Thistly Cross Original

Scotch whisky is a key part of Scottish culture. And, cider? Well, Scotland has only a few cider makers, and Thistly Cross Cider is one of them. Thistly Cross Cider was set up only in Autumn 2008 and is made by Peter Stuart (cider maker) and Ian Rennie (farmer) on Belhaven Fruit Farm, close to Dunbar. The Original is claimed to be an award-winning cider, but I haven’t found a single award for the Original. Only for the cider manufacturer or for other ciders from their lineup. Company: Thistly Cross
Place of Origin: Dunbar, East Lothian, Scotland
Apples: a blend of Scottish heritage apples
Sweetness as per label: sweet
ABV: 6.2%
Package type: 500ml brown glass with crown cap
Recommended type of glass: pint glass

Appearance: pours a clear golden with a short-lived white head. Medium carbonated. Body is medium.

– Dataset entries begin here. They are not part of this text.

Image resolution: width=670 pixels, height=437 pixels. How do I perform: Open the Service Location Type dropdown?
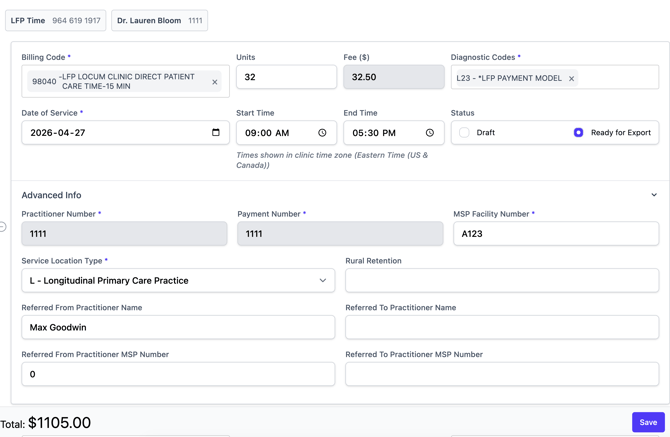click(x=178, y=281)
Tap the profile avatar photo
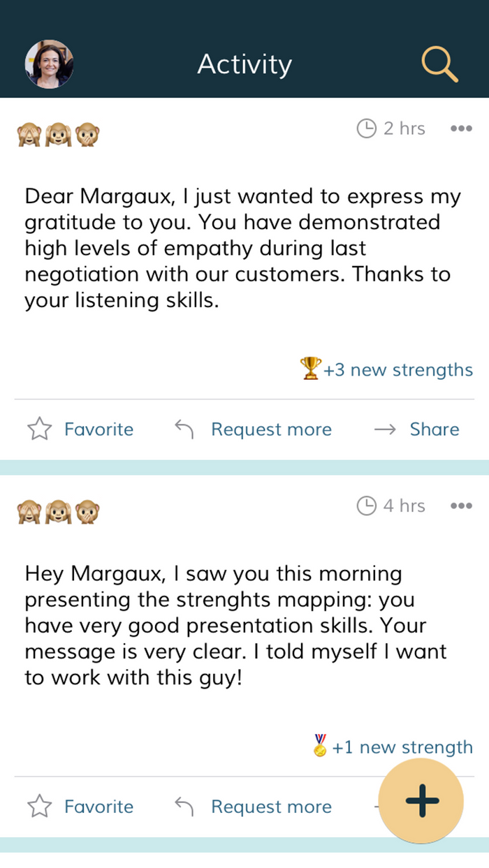This screenshot has height=868, width=489. [x=50, y=64]
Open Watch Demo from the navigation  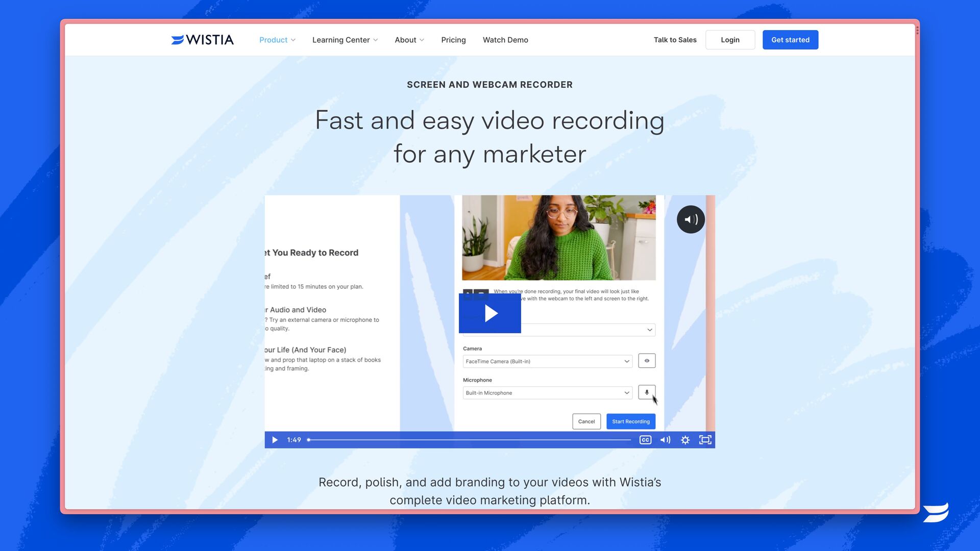[505, 40]
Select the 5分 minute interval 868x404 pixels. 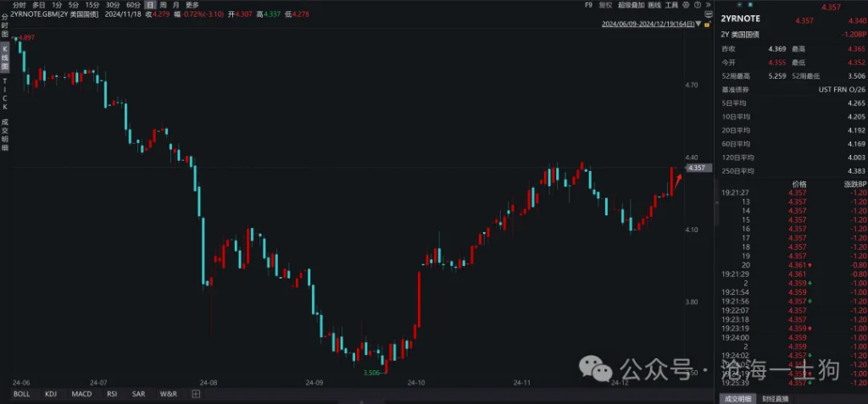[74, 5]
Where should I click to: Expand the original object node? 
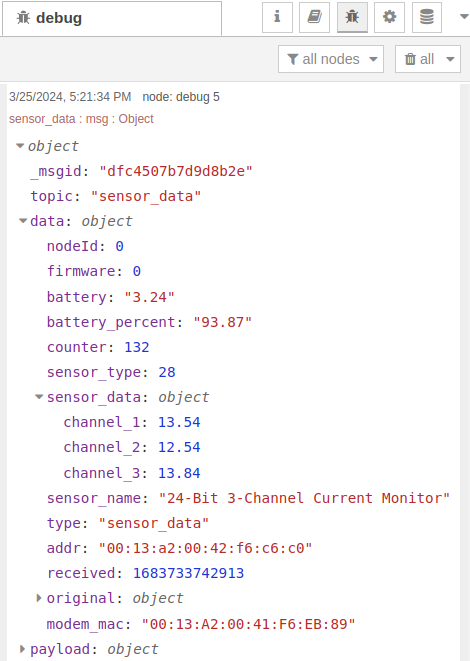pos(39,598)
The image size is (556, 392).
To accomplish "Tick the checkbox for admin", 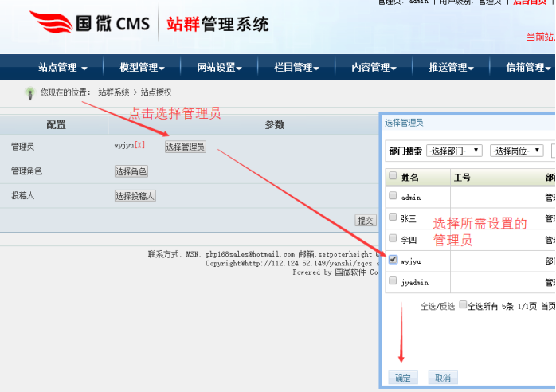I will pyautogui.click(x=393, y=196).
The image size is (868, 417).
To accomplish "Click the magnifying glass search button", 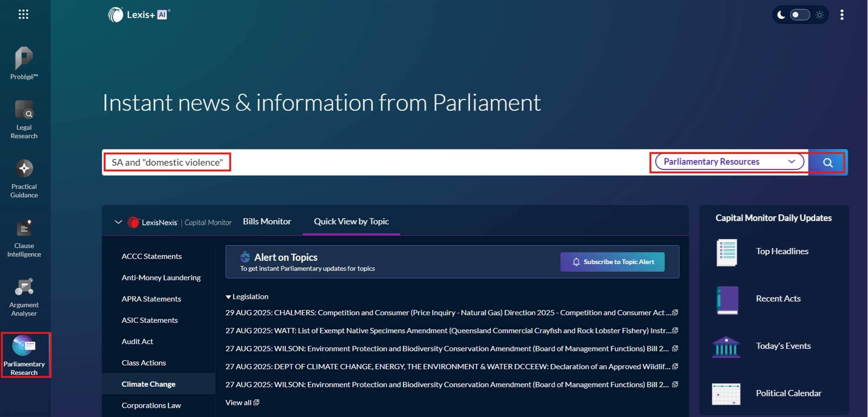I will (828, 163).
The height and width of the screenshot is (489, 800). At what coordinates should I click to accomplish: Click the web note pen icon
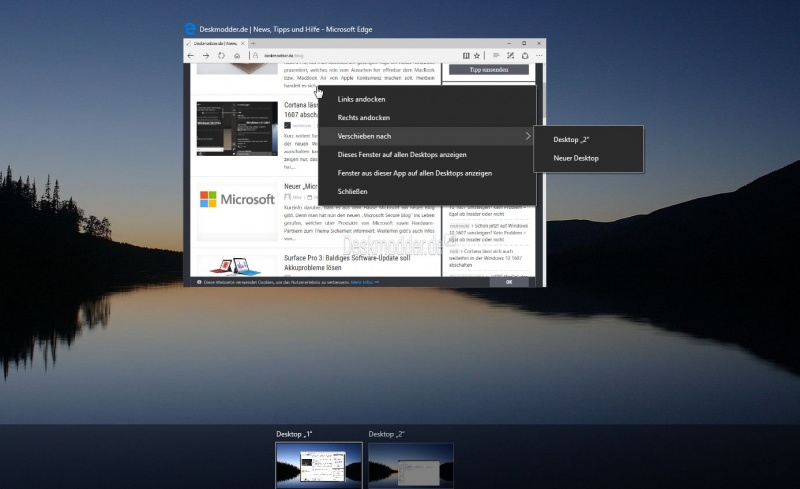(x=510, y=56)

Aroma/Nose: smells fruity of red apples, apple juice, light raspberry and other red fruits with notes of white wine. Slightly sweetish.

Taste: the first sip is moderately sweet with low acidity. The mid-palate has fruity notes of red apples, apple juice and red berries with white wine notes. The aftertaste is also fruity with notes of apple juice and berries. Also, light bitterness and some spiciness from alcohol. It gives you a light warming effect of the alcohol.

Overall: I’m not a big fan of ciders made from dessert apples, as they tend to be too sweet, watery and boring. Perhaps the Original didn’t taste boring and watery, exceptionally sweet. I’m sure it will find a grip on people, who will find it appealing as it’s not bad. It’s just not a cider for me. 3/6 

Availability: Widely available. Locally from Asda, Sainsbury’s. From their online store, Fetch the drinks, Cider & More, Britische Biere, Depot Shop Kiel, Ciderwinkel. Locally in Berlin from Hopfen & Malz or in the Monterey Bar. In Frankfurt from Naiv.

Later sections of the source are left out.